> _EXERCISE PROMPT_: Show each line below that contains the word "list", copied in full.

> _DATASET RECORDS_:
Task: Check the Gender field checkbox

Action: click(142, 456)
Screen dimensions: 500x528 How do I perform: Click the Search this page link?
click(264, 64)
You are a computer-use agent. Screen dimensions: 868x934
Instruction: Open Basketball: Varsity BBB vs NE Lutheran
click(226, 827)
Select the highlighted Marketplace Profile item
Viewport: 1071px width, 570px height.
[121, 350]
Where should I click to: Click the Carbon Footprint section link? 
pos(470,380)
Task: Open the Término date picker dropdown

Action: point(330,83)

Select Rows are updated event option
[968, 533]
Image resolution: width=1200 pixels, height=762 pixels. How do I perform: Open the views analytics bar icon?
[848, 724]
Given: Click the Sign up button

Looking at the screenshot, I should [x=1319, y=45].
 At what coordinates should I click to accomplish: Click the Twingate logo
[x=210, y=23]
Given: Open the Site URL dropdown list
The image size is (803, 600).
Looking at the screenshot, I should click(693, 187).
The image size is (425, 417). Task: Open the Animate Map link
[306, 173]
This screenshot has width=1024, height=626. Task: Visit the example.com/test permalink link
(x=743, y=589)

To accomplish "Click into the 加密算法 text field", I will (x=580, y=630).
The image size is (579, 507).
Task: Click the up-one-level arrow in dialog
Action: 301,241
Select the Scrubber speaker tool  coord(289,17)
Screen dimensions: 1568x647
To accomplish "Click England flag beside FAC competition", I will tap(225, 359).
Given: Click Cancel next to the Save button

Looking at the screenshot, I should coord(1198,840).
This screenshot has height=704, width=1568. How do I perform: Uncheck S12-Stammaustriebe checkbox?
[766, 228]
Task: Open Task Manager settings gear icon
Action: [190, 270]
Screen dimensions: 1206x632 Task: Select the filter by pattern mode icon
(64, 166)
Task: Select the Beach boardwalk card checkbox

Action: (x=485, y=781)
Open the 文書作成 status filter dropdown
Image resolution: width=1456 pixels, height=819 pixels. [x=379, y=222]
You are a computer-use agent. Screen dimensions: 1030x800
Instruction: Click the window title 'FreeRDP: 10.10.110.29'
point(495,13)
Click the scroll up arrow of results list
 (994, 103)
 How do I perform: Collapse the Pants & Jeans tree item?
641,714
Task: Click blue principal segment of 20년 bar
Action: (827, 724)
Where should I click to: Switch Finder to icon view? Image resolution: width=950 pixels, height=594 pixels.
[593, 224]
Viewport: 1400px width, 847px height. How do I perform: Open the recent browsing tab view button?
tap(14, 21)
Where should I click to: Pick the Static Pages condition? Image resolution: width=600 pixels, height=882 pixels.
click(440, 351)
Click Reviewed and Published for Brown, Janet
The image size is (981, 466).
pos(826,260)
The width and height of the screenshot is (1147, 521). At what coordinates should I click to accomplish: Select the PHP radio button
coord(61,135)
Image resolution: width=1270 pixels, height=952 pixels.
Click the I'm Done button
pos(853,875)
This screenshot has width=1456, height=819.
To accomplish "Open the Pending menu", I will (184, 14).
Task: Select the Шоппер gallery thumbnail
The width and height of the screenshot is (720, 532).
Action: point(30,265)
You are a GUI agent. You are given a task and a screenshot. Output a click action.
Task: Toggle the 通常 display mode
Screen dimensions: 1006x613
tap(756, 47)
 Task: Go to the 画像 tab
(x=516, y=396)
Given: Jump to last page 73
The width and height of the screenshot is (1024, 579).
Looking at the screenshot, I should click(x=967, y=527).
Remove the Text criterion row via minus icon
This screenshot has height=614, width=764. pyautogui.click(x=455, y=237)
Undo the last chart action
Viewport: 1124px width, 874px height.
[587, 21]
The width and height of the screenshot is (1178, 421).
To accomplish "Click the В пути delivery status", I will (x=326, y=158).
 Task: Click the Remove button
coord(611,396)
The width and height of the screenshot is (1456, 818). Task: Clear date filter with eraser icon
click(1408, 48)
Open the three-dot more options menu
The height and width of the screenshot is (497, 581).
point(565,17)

> _THE OUTPUT_:
Given: Open the Site URL dropdown list
Click the scroll up arrow of results list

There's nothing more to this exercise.